Write out the lines below once more, exactly as they appear. Do not include pictures.
** Data shown follows **
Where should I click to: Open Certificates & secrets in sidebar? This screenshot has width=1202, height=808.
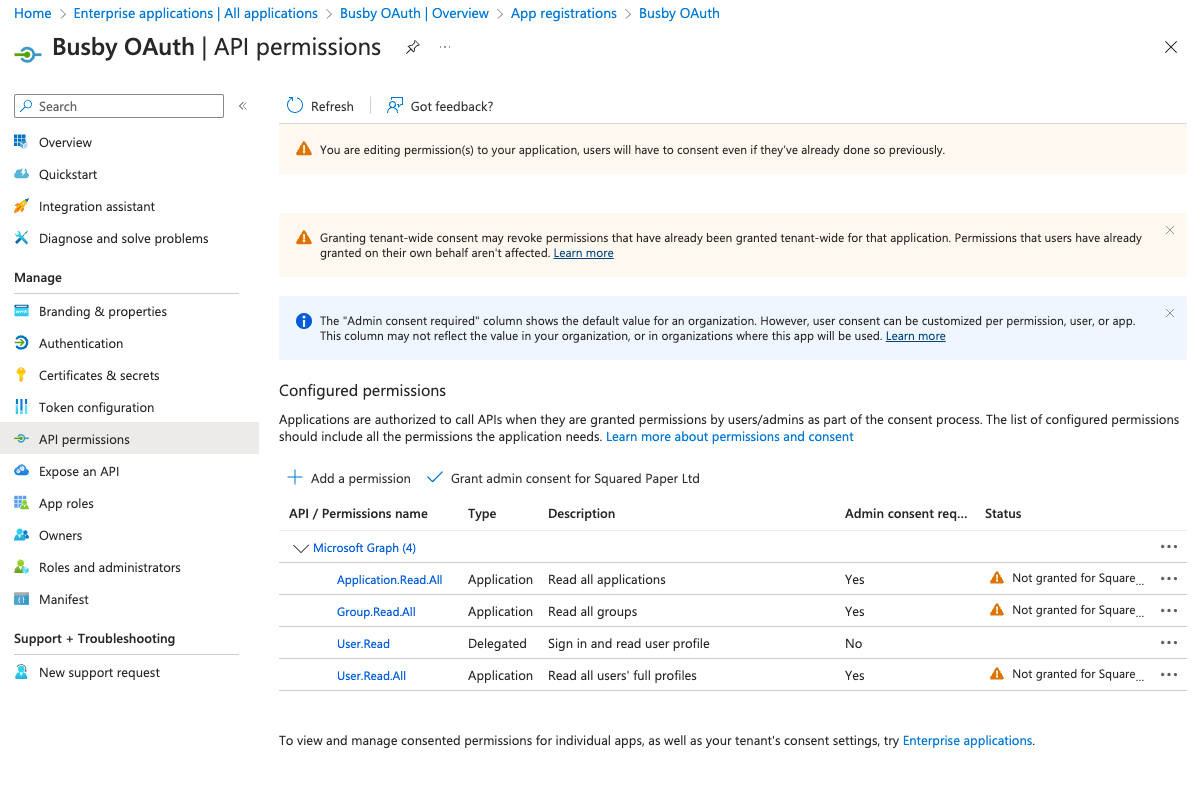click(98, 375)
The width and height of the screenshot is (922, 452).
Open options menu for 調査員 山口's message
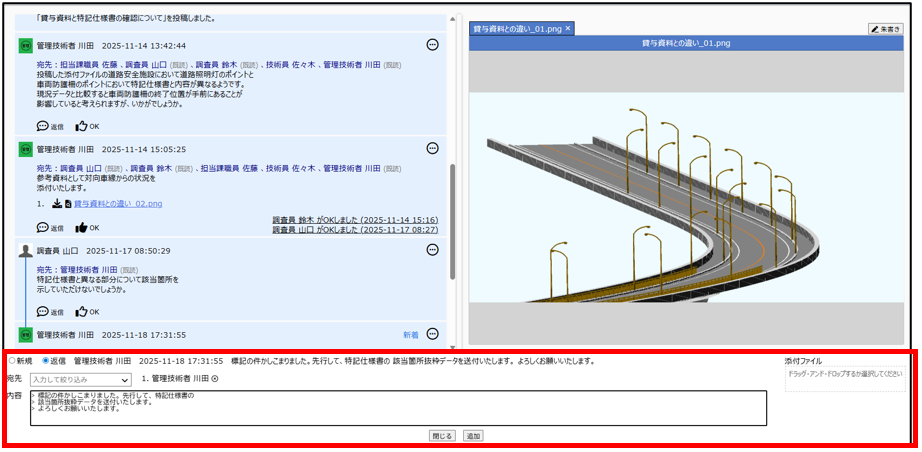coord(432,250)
** End of Data shown **
_Exercise answer:_
Where should I click to: Open Certificates & secrets in sidebar? This screenshot has width=1202, height=808.
click(98, 375)
The width and height of the screenshot is (922, 452).
Open options menu for 調査員 山口's message
coord(432,250)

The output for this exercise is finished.